WHAT IS NEEDED: Would you print out all of the data exactly and keep the pictures out of it?

LISTED ENTRIES:
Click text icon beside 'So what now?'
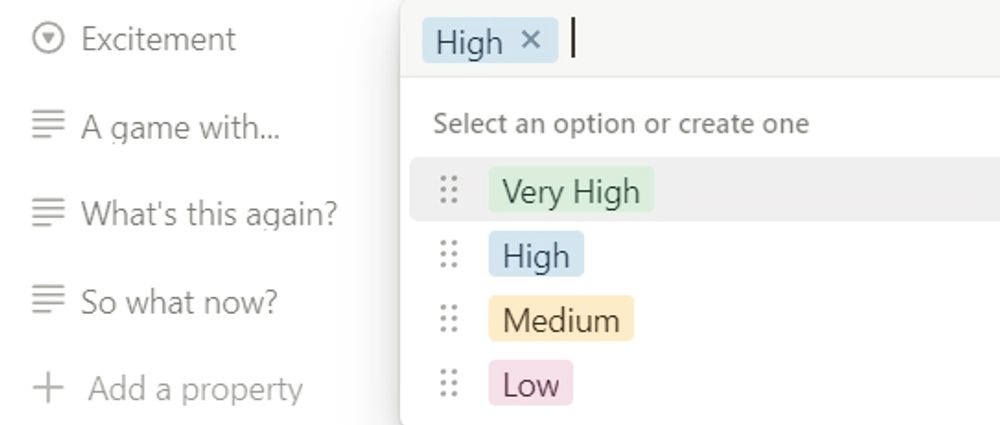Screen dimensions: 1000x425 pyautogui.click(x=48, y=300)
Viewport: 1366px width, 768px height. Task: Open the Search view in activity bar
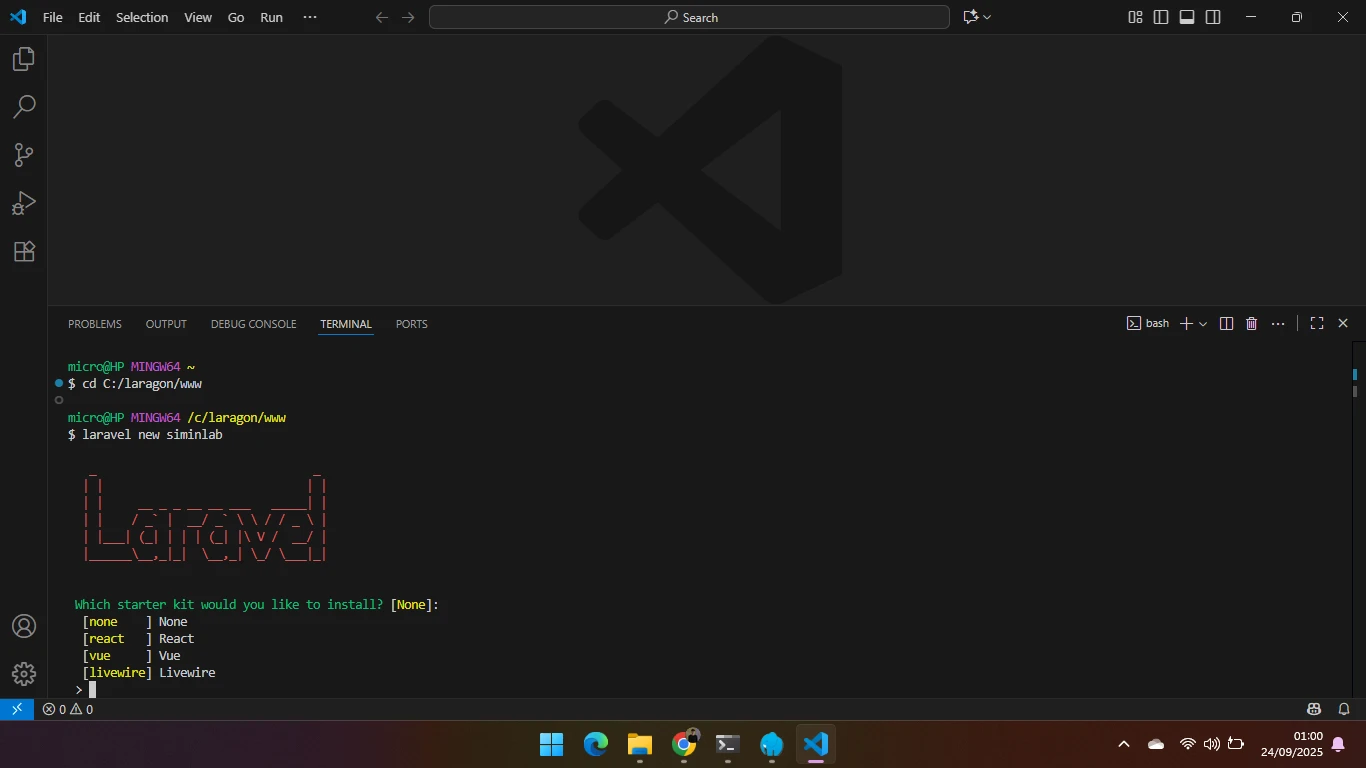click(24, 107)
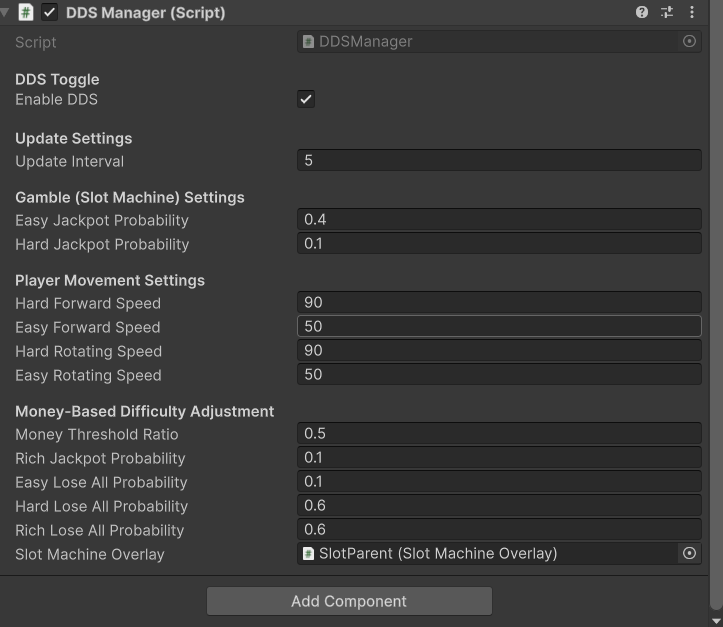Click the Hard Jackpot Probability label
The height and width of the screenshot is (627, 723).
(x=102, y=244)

TASK RESULT:
Click text icon beside 'So what now?'
Screen dimensions: 1000x425 pyautogui.click(x=48, y=300)
Viewport: 1366px width, 768px height. Task: Open the Search view in activity bar
click(24, 107)
Click the Hard Jackpot Probability label
The height and width of the screenshot is (627, 723).
(x=102, y=244)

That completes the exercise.